Weekly Media – Pop is to music as Teen is to movie
In recent years, the term ‘teen movie’? has become distinctly dirty. In the same way that no credible musician appears willing to class their work as being of the ‘pop’? genre, anyone with any sense of proud pretension is very unlikely to admit their fondness for a film genre long associated with shallow characters, laughably derivative plots and hand-stuck-to-the-penis jokes. However, as with a trip to a vintage clothes store (or indeed TK Maxx), genuine greats can be found amongst piles of steaming, soiled rubbish. This week I review two of my all-time favourites:
Welcome to the [imdb: Dollhouse] (1995)
“Why do you hate me?”
“Because you’re ugly.”Rather inappropriately, I first saw this film when I was ten. Some incompetent boob had stuck the wrong label on what I had assumed was a pirate VCD copy of Batman and Robin. As a result, I was very prematurely subjected to this unflinchingly nasty portrayal of adolescence and having seen it again very recently, I can safely say that my advance in years has only heightened the brutality of this film.

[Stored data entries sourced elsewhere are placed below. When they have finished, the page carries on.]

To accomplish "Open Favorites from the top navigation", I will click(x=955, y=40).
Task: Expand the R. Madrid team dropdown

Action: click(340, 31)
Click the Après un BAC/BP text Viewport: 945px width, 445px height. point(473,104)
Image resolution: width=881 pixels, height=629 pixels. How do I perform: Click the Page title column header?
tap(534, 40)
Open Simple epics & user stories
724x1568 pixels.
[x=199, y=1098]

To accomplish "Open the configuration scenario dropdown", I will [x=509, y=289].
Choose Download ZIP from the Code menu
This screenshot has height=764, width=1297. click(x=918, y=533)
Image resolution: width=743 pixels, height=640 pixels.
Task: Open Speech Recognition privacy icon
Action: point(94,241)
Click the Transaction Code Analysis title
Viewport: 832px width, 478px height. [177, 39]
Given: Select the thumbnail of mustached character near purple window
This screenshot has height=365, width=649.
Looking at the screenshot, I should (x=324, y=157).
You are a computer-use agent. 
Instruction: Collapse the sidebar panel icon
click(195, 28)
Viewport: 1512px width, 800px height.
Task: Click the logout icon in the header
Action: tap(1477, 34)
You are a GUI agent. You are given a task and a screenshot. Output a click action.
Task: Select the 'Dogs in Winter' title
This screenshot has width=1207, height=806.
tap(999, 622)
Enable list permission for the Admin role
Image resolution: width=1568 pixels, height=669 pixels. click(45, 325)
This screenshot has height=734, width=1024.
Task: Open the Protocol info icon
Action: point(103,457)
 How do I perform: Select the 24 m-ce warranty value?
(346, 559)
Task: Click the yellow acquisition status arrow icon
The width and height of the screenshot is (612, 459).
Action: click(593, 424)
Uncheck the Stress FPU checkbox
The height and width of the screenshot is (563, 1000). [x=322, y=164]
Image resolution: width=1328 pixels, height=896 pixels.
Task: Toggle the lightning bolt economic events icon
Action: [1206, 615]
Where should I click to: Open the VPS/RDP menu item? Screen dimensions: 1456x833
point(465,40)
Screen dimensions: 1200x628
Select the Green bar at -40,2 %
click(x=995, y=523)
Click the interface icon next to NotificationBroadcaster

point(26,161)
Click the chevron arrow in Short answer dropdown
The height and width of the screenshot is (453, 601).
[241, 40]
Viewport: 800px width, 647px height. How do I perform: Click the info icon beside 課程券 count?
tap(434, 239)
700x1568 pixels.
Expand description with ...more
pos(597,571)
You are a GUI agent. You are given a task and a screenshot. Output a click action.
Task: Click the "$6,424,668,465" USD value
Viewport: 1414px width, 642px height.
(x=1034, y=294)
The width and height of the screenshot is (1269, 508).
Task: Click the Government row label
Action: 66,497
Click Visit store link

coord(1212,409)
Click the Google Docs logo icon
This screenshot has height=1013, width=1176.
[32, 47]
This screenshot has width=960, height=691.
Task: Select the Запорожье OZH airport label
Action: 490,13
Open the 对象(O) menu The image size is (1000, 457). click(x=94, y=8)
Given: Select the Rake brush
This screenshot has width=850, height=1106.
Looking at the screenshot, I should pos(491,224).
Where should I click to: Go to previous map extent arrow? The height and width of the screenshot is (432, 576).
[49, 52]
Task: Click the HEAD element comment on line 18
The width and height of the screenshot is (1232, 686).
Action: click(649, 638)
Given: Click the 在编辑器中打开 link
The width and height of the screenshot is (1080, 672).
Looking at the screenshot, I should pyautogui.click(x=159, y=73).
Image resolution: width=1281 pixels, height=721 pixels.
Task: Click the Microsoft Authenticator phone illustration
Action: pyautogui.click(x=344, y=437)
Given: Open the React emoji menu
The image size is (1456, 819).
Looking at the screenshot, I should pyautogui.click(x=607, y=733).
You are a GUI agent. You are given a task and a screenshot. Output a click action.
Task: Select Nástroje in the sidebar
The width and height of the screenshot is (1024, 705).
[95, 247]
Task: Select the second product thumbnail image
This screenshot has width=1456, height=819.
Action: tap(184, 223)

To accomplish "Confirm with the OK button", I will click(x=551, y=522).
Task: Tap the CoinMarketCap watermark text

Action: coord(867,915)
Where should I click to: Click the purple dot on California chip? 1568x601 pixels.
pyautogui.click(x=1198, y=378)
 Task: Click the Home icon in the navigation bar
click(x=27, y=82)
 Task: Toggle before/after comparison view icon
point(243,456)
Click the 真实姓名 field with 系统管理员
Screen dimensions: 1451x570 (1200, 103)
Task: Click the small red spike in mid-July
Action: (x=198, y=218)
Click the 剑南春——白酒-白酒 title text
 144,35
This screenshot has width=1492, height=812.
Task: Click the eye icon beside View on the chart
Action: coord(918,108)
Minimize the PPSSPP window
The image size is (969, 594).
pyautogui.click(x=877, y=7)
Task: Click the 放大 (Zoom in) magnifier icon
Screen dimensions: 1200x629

The unfortunately named Dawn Weiner is our unfortunate looking heroine, her bad teeth, greasy hair, thick glasses and gangly body embodying all that is horrific about puberty. What appears to be a direct result of her unfortunate hideousness is the daily humiliation she must suffer at the hands of those both at school (within the first five minutes of the film, we are forced to witness a school bully order that Dawn defecate in front of her) and at home, where she is either ignored or treated with disdain in favour of her pampered little sister and nerdy older brother. Holed up in a depressingly suburban New Jersey neighbourhood, thirteen year-old Dawn experiences something of a sexual awakening in the form of a paralysing crush on the high school heartthrob and a bizarrely burgeoning relationship with a roughneck school bully who perpetually threatens to rape her.
Relatively thin on plot, here greater emphasis is put upon character development and some fantastically memorable dialogue instead (‘Dawn! You are not leaving this table until you tell your sister that you love her!’?). Like with his recently released follow-up, Palindromes, director and writer Todd Solondz has extracted entertainment out of excruciating discomfort.
Any film in which rape is depicted as being as amusing as it is disturbing is clearly a twisted one and Welcome to the Dollhouse provides no exception. This is neither a cheerful coming-of-age movie nor the story of a girl with a heart of gold that happens to be trapped inside the body of a troll. It becomes apparent that Dawn is a complex, extremely flawed character that is often far from being likeable. Heather Matarazzo’s portrayal of a girl who is merely the product of a callously neglected upbringing is flawless and startlingly mature. However, judging by the message of this film (being really ugly is detrimental to all aspects of your life, including the way you behave) it may not have been so difficult for her to get into character.
[imdb: Heathers] (1989)
‘People will look at the ashes of Westerburg and say, “Now there’s a school that self-destructed, not because society didn’t care, but because the school was society.” Now that’s deep.’?Scintillating dark, Heathers elevates itself over its 80s contemporaries with some sharp dialogue and astutely perceptive social commentary which looks at high school feudalism from an insider’s lofty perspective. Every possible high school social division is bitingly satirised in what appears to be an attack upon the concept of mindless conformity.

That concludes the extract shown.